O quarto Presidente da República Portuguesa, Sidónio Bernardino da Silva Pais, nasceu em Caminha no dia 1 de Maio de 1872 e faleceu em 14 de Dezembro de 1918, alvejado a tiro na estação do Rossio.
Filho de Sidónio Alberto Marrocos Pais e de Rita da Silva Cardoso Pais, Sidónio foi sempre um jovem discreto e compenetrado, características que em nada deixariam adivinhar o carisma político que revelou na idade adulta e que o conduziu ao cargo de Presidente da República.
A sua actividade profissional desenvolveu-se essencialmente em duas frentes: na Universidade, onde, depois de concluir a licenciatura em Matemática em Coimbra, atinge a categoria de professor Catedrático da Academia, leccionando a cadeira de Cálculo Diferencial e Integral; e nas Forças Armadas, ingressando na Escola do Exército e na armada de Artilharia, e vindo mais tarde a ser sucessivamente promovido, primeiro a Alferes (1892), três anos depois a Tenente, e finalmente, com 28 anos de idade, a Capitão.
Politicamente, será um republicano convicto, da ala mais conservadora do Regime, o que pode talvez ser explicado pelo sistema de valores que lhe foi inculcado no ambiente familiar, e também pela sua carreira militar, sector onde os princípios da “ordem”, da “hierarquia” e da “disciplina” estiveram sempre particularmente presentes.
Contudo, apenas nos tempos de estudante universitário viria a manifestar as suas preferências políticas – Coimbra teria um papel relevante no arreigamento à causa Republicana, conforme acontecera com inúmeras outras personalidades da elite política e cultural do país, inclusive com os anteriores Chefes de Estado –; nesta altura, participa em acções de luta contra a Monarquia e entra para a Maçonaria, tomando parte nas sessões da loja de «Estrela de Alva».

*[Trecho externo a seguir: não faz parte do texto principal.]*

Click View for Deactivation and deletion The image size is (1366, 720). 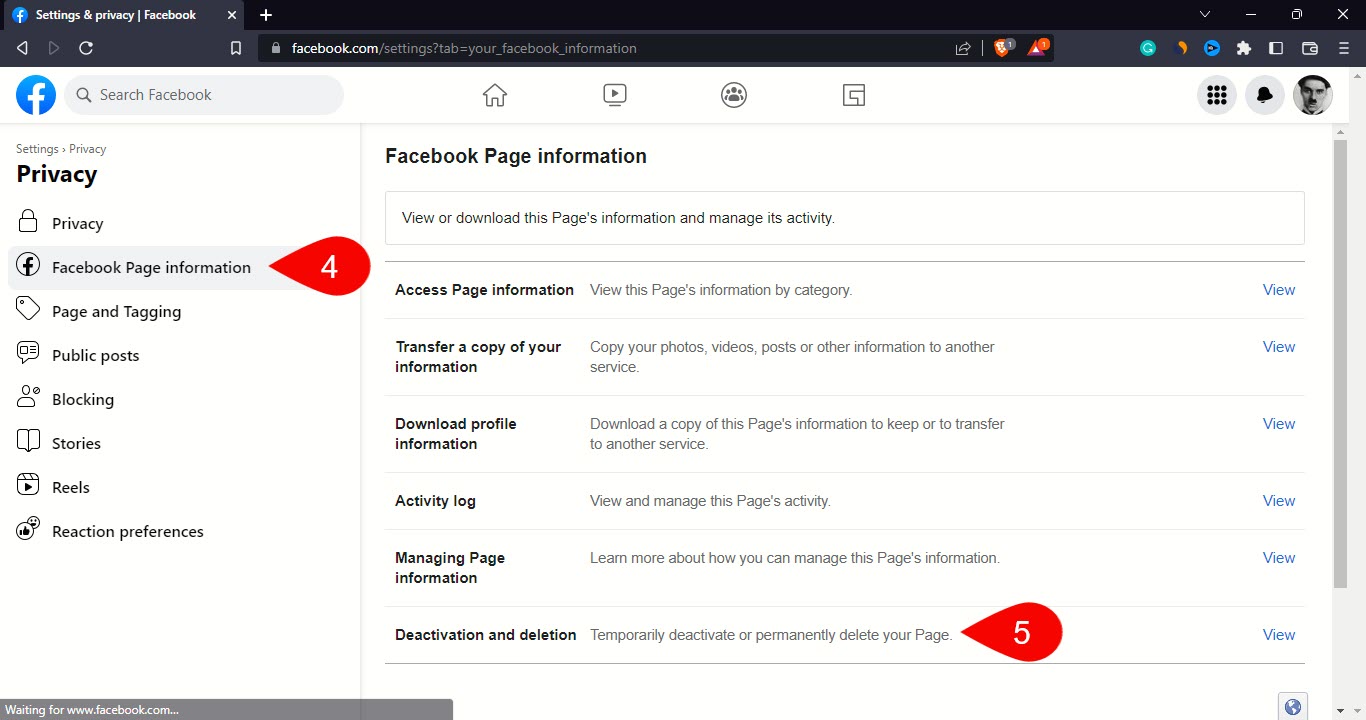[x=1278, y=635]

Militante do Partido Unionista, dirigido por Brito Camacho, com a Implantação da República, Sidónio Pais consegue pela primeira vez algum protagonismo na cena política, iniciando um percurso que se auguraria promissor: como deputado Constituinte, participa na feitura da Constituição de 1911, de pendor Democrático e Parlamentar e posteriormente entra para o governo, assumindo, primeiro a pasta do Fomento, no Executivo de João Chagas e vindo depois a tutelar as Finanças, já com Augusto Vasconcelos como presidente do Ministério. Desenvolve também alguma actividade diplomática, quando é nomeado Ministro de Portugal em Berlim, de onde regressa em 1916 quando a Alemanha declara guerra a Portugal (no contexto internacional da I Grande Guerra, que começara dois anos antes na sequência do assassínio de Francisco Fernando, herdeiro do trono do Império Austro-Húngaro).

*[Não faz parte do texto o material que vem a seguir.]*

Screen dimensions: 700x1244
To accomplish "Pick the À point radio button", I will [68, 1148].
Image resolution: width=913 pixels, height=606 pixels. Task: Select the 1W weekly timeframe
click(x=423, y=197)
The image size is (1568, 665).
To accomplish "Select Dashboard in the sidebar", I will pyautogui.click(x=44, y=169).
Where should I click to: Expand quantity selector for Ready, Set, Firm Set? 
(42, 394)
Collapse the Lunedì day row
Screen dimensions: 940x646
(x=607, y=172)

Estávamos nesta altura num dos períodos mais críticos da 1ª República. A crise económica agravara-se com a entrada de Portugal na Guerra, ao lado da «Tríplice Entente», a contestação social aumentava, os governos do Partido Democrático sucediam-se sem resolverem os problemas do país e o Presidente Bernardino Machado, destituído de poderes constitucionais significativos, pouco mais podia fazer do que moderar os ânimos, apelar ao entendimento e evitar as dissidências. Paralelamente, recrudesce o descontentamento de alguns sectores da sociedade com o Regime – as elites burguesas, a população do interior do país e sobretudo os mais religiosos, afectada que tinha sido a Igreja com a obsessão “anti-clericalista” do novo poder político, e reforçada que saíra a fé com a polémica das aparições de Fátima, que entretanto galvanizava o país –.

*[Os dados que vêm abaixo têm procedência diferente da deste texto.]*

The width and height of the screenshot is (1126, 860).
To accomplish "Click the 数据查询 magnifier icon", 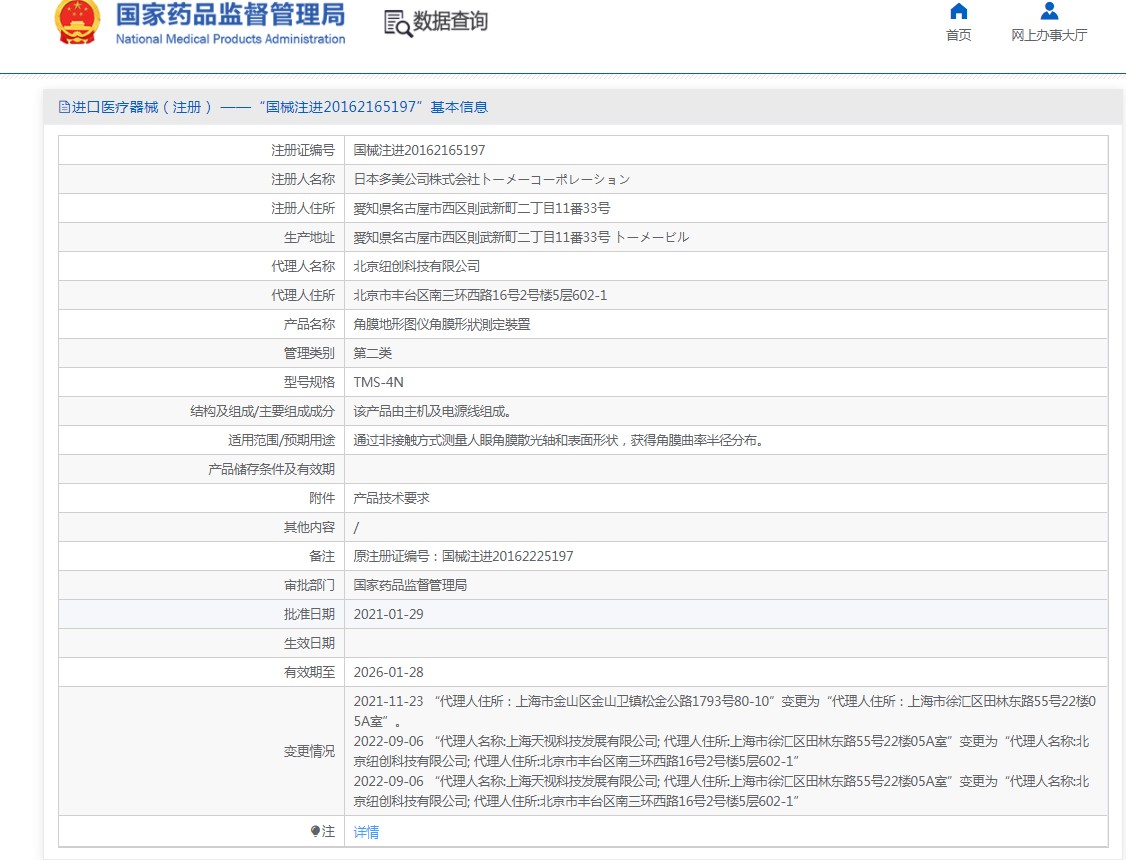I will coord(398,24).
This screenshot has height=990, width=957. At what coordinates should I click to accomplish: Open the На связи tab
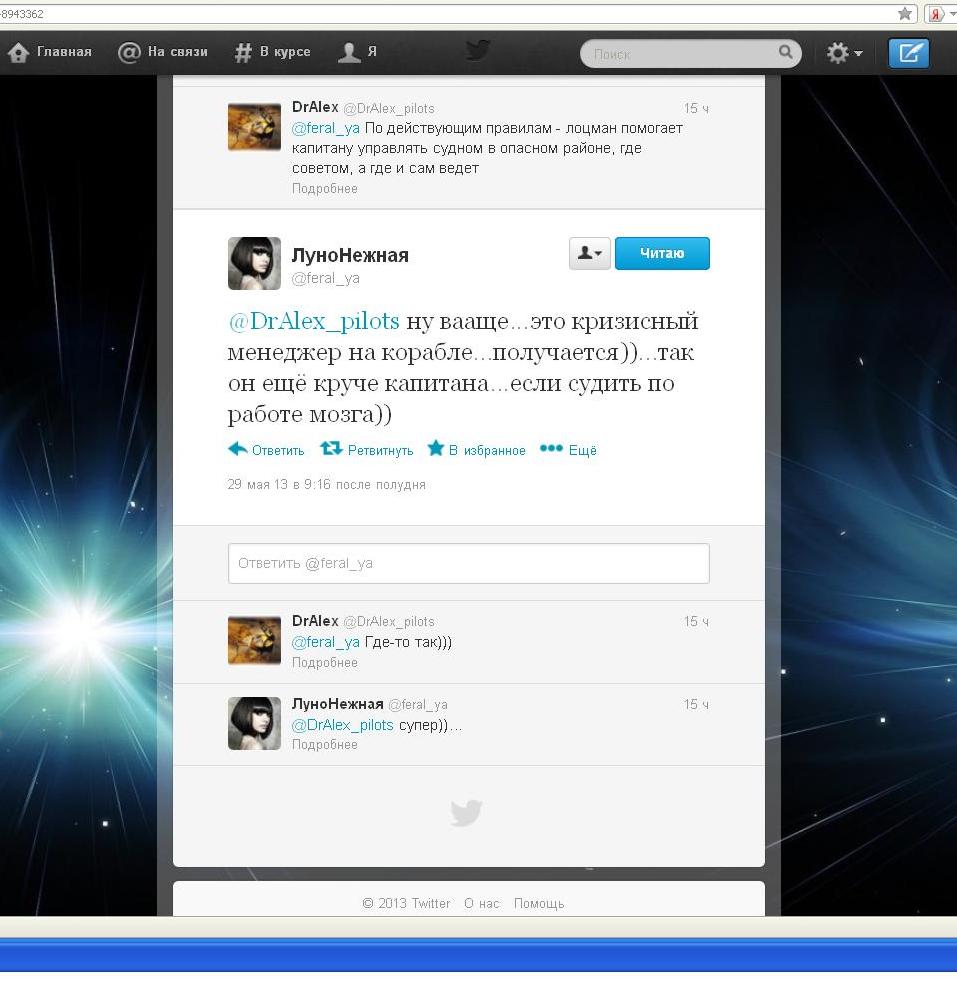coord(163,52)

Pela primeira vez ganha significativamente terreno a ideia de que Portugal precisava de um “Salvador Providencial”, de um líder carismático e determinado, que retirasse o país do caminho da crise e instaura-se a paz, a ordem e a disciplina.
É o mito do “Messias político”, da “mão-de-ferro oportuna”, alimentado por alguns vultos de maior nomeada da cultura nacional, designadamente pelo poeta Fernando Pessoa, que chega a acreditar ser Sidónio o homem certo para tirar o país do estado de decadência em que mergulhara desde a crise do Império Colonial.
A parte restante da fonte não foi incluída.